=== EXTRACTED DATA ===

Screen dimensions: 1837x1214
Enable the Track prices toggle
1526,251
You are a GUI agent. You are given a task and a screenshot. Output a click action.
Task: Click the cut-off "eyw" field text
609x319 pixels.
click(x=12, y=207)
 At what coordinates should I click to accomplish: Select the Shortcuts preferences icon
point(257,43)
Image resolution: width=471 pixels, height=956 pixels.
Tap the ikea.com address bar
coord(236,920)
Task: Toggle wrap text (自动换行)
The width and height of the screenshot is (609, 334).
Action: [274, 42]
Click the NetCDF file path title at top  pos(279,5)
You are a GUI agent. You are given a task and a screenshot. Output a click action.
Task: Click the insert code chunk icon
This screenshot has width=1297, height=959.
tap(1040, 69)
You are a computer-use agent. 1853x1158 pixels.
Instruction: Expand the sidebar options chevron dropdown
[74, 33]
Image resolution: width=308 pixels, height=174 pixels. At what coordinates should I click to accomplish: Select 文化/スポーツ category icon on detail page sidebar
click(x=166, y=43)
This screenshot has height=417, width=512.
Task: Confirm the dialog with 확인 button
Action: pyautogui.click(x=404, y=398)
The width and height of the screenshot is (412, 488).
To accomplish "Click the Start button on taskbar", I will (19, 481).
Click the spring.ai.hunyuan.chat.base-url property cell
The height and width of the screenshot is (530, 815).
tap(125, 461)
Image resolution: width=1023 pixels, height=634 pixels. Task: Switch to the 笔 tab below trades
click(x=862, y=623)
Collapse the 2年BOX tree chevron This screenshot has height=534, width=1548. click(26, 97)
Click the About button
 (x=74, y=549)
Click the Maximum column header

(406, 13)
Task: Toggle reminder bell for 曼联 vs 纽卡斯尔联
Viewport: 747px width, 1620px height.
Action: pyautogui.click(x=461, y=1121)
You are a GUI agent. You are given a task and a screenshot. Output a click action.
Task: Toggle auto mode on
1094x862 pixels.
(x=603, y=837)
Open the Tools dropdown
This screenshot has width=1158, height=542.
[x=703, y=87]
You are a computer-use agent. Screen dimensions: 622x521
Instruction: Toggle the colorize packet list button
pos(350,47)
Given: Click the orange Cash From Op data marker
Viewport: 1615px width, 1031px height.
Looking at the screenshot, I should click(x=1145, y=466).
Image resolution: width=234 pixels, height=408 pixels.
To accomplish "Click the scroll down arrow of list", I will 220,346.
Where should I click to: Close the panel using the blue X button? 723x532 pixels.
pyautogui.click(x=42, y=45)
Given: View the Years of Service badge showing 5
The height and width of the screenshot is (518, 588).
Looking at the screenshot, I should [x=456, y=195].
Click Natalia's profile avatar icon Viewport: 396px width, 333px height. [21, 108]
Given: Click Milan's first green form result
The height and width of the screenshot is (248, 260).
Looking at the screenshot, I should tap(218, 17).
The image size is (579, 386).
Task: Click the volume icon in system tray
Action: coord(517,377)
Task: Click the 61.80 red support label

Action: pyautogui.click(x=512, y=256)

===

_WHAT THE TASK REQUIRES:_ Give the lines of the records as a JSON list of strings, one per line with blank lines omitted, beginning at the line that contains "Image resolution: width=308" and ending after the line that contains "tap(125, 461)".

_ANSWER:_
[
  "Image resolution: width=308 pixels, height=174 pixels. At what coordinates should I click to accomplish: Select 文化/スポーツ category icon on detail page sidebar",
  "click(x=166, y=43)",
  "This screenshot has height=417, width=512.",
  "Task: Confirm the dialog with 확인 button",
  "Action: pyautogui.click(x=404, y=398)",
  "The width and height of the screenshot is (412, 488).",
  "To accomplish \"Click the Start button on taskbar\", I will (19, 481).",
  "Click the spring.ai.hunyuan.chat.base-url property cell",
  "The height and width of the screenshot is (530, 815).",
  "tap(125, 461)"
]